Niemann-Pick Type B
Niemann-Pick Type B (NPB) disease is one of a group of metabolic diseases classified as lysosomal storage disorders (LSD’s). Both NPB and Niemann-Pick Type A (NPA) are caused by faults (mutations) in a gene on chromosome 11. To have the disease a person or child will have inherited two faulty genes, one on each chromosome 11. This inheritance pattern is autosomal recessive. The enzyme affected by the gene defects is called acid sphingomyelinase (ASM) and its job is to break down a fatty substance, a lipid, called sphingomyelin (SM). Most proteins of this type are called enzymes and their names often end with 'ase'. SM is a component molecule of cellular membranes. It is made within the cell, transported to its location of use and recycled to a compartment (organelle) within the cell called a lysosome. This organelle breaks down the material, or substrate, sent to it, using ASM. This enzyme, along with many other enzymes, operates with a specific substrate and is contained within the lysosome. Other examples of lysosomal storage disorders are Tay-Sachs, Sandhoff and Gaucher's.
Failure to break down the substrate causes a number of problems. The lysosomes become progressively crammed full of sphingomyelin and swell. This interferes with other substrate breakdown processes taking place within the lysosome. In addition the breakdown products are normally required for reuse elsewhere in the cell and are now in short supply. This has detrimental effects on other operations taking place in the cell. As all cells are affected, deterioration and ultimately, failure of the organs of the body takes place resulting in death. In Type A disease, the clinical affects are apparent at an early stage of life and an affected child will usually die before reaching 5 years. The main feature of this disease type is the severe affect on the brain. Type B appears quite different with most children reaching maturity and adulthood although not without experiencing health problems. There are some reported problems with the brain in some cases but these are few.
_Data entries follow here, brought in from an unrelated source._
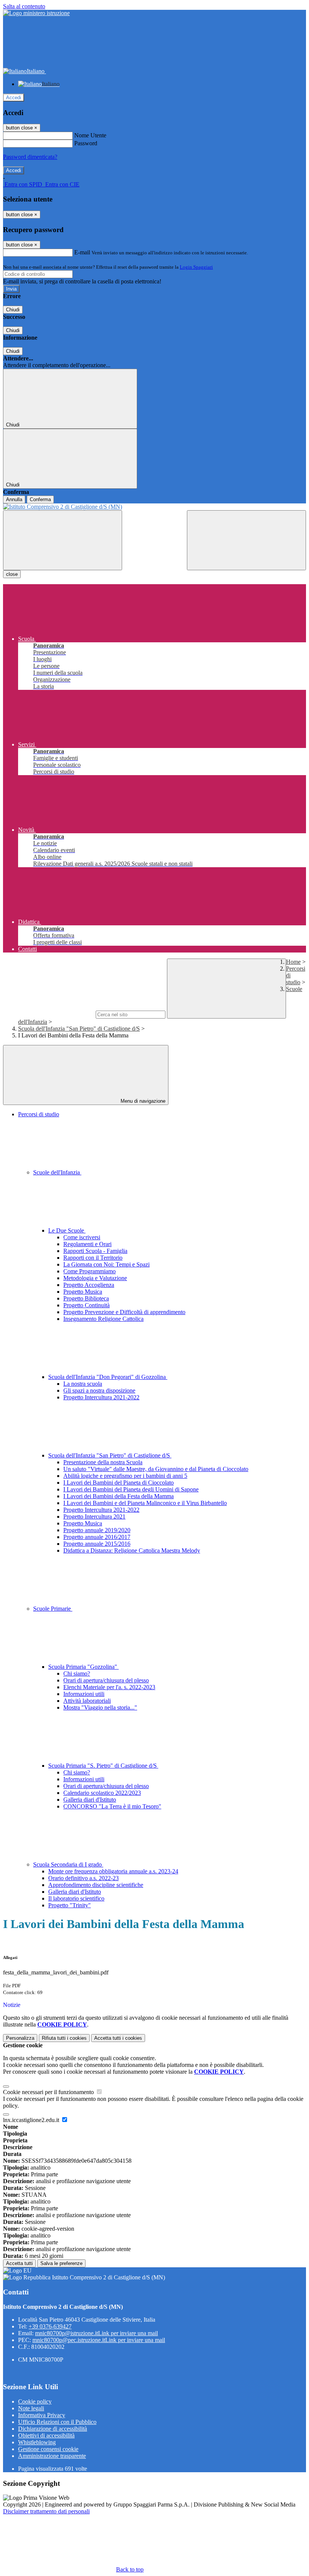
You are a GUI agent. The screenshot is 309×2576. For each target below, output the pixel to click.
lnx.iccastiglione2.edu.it (32, 2120)
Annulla (14, 499)
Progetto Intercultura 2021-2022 (101, 1397)
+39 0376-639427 (50, 2326)
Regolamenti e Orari (87, 1244)
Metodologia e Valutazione (95, 1278)
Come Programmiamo (89, 1271)
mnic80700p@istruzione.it (96, 2333)
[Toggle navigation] (62, 540)
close (12, 574)
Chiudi (13, 309)
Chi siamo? (76, 1673)
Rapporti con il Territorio (92, 1257)
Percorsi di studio (38, 1114)
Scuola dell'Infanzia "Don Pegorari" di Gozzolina (107, 1377)
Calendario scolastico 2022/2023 (102, 1793)
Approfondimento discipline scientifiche (95, 1885)
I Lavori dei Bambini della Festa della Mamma (118, 1496)
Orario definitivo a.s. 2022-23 (83, 1878)
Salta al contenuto (24, 6)
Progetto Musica (82, 1291)
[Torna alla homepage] (154, 506)
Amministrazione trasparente (52, 2456)
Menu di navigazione (142, 1101)
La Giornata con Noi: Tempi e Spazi (106, 1264)
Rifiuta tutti (64, 2038)
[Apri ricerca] (246, 540)
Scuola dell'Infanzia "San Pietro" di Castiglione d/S (79, 1028)
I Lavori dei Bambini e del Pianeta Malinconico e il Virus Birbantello (145, 1503)
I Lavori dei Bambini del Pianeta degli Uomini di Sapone (131, 1489)
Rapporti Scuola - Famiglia (95, 1251)
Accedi (13, 97)
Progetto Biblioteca (86, 1298)
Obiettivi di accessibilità (46, 2435)
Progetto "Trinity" (69, 1905)
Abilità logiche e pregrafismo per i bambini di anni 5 (125, 1476)
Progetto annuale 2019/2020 (96, 1530)
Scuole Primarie (52, 1608)
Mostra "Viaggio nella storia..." (100, 1707)
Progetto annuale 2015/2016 (96, 1543)
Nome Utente (90, 135)
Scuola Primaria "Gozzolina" (83, 1666)
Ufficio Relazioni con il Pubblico (57, 2422)
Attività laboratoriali (87, 1700)
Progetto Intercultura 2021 (94, 1516)
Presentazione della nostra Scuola (102, 1462)
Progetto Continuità (86, 1305)
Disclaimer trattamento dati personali (46, 2511)
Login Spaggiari (196, 267)
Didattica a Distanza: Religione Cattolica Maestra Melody (131, 1550)
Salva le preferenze (61, 2263)
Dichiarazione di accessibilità (52, 2428)
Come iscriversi (81, 1237)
If the same gene causes both Type A and Type B disease, why should this be?
Although the exact reasons for such significant difference between Type A and Type B remain to be fully explained, an important factor relates to the types of mutation inherited. Certain mutations appear less aggressive than others. It may be in these instances that the enzyme retains some degree of capability and, this is sufficient to carry out the breakdown of SM although at reduced efficiency. In most cases the residual activity of SM appears sufficient to protect the brain in Type B. Scientists collect data on genetic mutations and try to relate them to clinical symptoms. This process is called genotype/phenotype correlation and is aimed at forecasting the severity and rate of progress of a disease.
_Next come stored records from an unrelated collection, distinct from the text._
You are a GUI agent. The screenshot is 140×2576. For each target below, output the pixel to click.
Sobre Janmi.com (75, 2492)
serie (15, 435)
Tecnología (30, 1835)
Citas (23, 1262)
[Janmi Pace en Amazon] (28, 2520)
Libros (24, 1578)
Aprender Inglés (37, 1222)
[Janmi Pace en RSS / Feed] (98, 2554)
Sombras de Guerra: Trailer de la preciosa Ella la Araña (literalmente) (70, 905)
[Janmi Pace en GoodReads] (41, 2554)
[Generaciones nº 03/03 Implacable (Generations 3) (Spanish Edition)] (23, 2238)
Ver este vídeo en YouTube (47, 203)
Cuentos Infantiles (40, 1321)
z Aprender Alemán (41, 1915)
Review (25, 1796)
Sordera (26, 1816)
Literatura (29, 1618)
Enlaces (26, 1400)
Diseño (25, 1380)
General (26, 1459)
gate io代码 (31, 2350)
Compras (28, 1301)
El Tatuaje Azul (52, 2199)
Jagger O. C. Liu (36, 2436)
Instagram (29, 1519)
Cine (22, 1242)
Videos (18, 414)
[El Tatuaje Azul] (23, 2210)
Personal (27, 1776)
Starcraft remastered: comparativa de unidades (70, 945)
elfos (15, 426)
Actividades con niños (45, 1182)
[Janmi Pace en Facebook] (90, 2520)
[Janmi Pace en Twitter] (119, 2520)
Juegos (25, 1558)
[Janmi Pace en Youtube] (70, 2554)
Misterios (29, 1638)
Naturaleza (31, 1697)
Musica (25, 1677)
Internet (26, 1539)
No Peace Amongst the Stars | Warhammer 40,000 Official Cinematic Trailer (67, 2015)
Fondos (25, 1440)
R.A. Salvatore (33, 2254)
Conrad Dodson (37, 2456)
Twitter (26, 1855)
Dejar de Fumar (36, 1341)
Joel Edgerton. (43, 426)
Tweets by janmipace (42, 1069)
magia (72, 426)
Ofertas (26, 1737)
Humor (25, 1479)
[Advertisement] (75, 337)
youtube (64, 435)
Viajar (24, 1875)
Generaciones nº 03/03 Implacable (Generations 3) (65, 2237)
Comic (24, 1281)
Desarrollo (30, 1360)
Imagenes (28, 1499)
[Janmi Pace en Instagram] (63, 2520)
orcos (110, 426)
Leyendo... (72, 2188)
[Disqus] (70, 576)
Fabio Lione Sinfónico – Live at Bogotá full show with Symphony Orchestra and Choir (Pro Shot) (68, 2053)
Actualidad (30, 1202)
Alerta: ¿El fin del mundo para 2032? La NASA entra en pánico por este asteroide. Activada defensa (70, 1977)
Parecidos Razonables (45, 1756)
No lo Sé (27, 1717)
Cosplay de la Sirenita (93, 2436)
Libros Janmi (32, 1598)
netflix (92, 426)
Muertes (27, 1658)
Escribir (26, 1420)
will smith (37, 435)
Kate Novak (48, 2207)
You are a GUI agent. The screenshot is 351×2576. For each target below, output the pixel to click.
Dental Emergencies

How is the diagnosis of Niemann-Pick disease Type B made?
Niemann-Pick Type B disease is diagnosed by measuring the ASM (acid sphingomyelinase) activity in white blood cells. The test can be performed after taking a small blood sample from suspected individuals. While this test will identify persons with Type B (two mutated genes), it is not very reliable for detecting persons who are carriers (only one mutated gene). It is possible to diagnose Type B carriers by DNA testing because the gene containing the blueprint for ASM has been cloned and many of its mutations identified.
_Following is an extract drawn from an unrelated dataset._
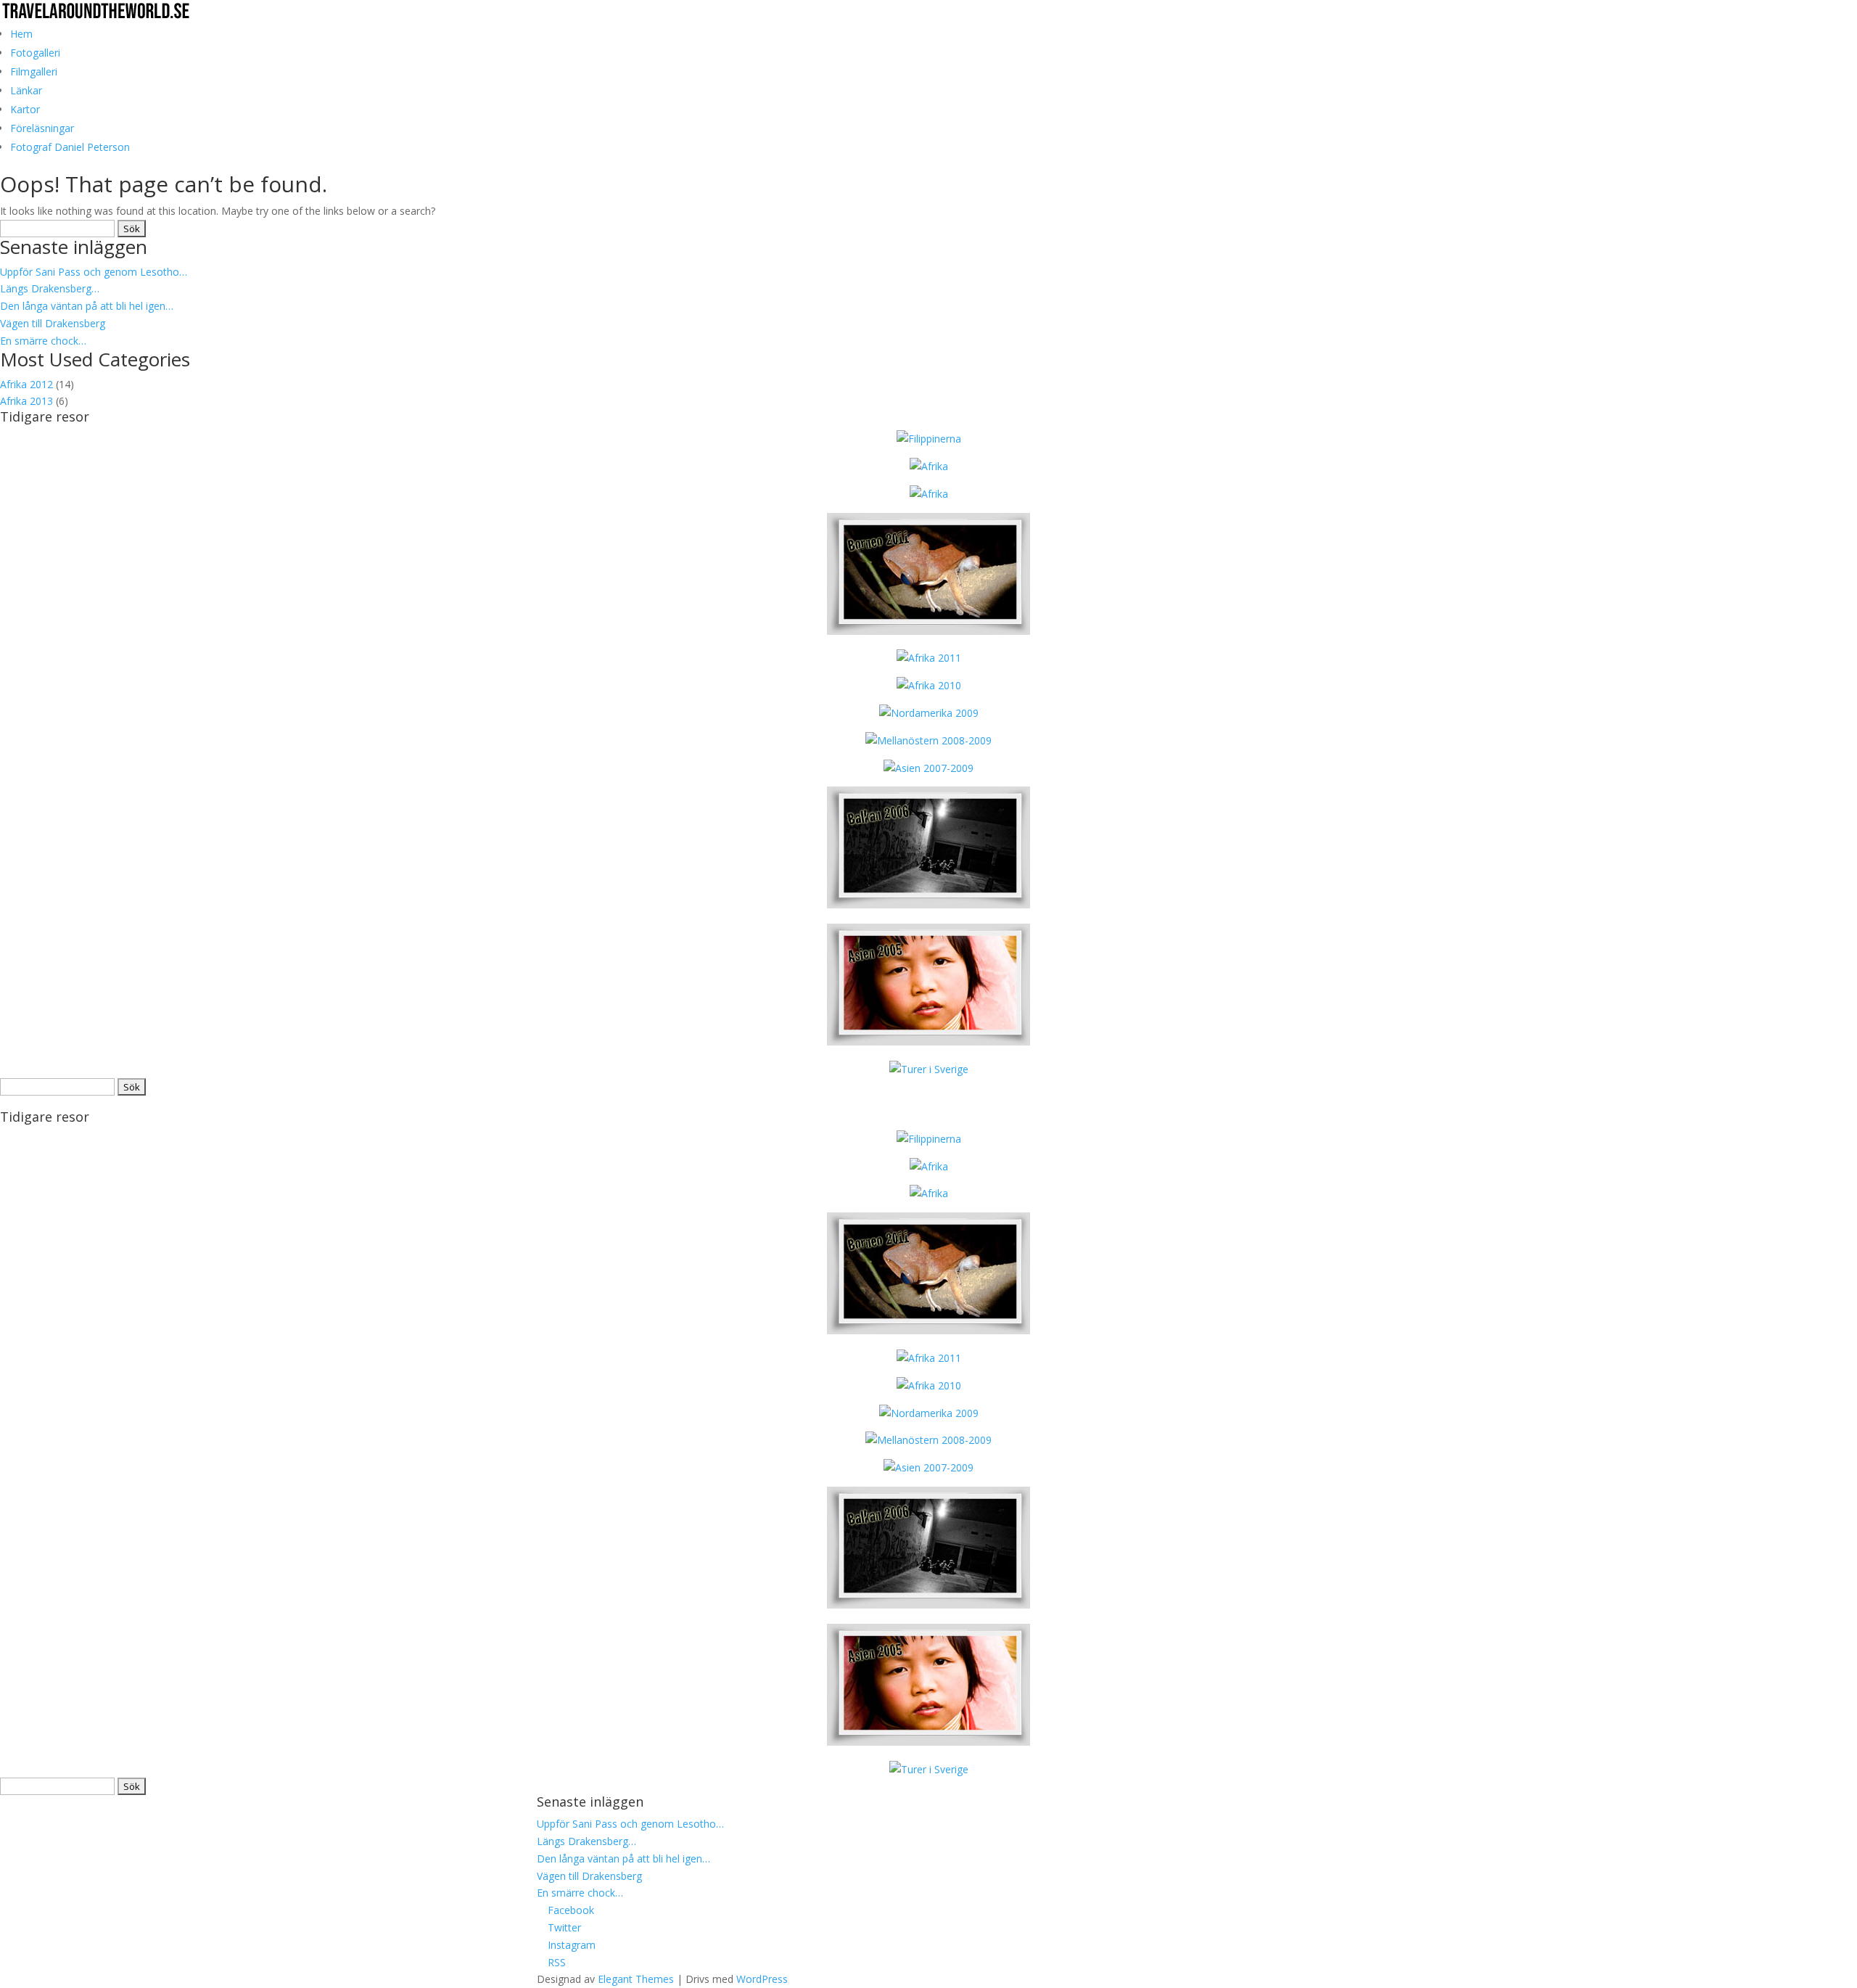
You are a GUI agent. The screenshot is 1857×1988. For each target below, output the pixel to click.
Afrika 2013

Type B - How frequent is this disease?
In the case of Type B and for the purpose of providing an estimate of disease incidence, known cases in the UK amount to approximately 25. In a UK population of say 60,000,000 this gives a figure of 1:5,000,000. Again this is a very rare disease.
Type B is genetically similar to Type A but the symptoms are very variable and usually less aggressive. Abdominal enlargement may be detected in early childhood and can be very large due to storage in the spleen and liver, but there is neurological involvement only in about 10% of cases. Most patients will have some respiratory problems at some stage. Raised cholesterol can be a problem leading to cardiovascular disease. Some patients with NPB also develop bone disease.
What treatment is available?
Recent advances in medical science have brought new hope for the possibility of treatment of Type B. As with most diseases, early diagnosis is helpful, as it allows time to plan for disease management and for those affected to come to terms with the problems associated with the disease. Genzyme, a pharmaceutical firm with experience in lysosomal disorders, are in the process of conducting pre clinical studies on traditional enzyme replacement therapy for Type B patients. Phase 1 is currently underway and preparations are being made for Phase 2, which is expected to begin next year. Meanwhile increased knowledge of Type B from natural history studies have led to more intensive investigations to detect cardiovascular and bone problems early so they can be treated.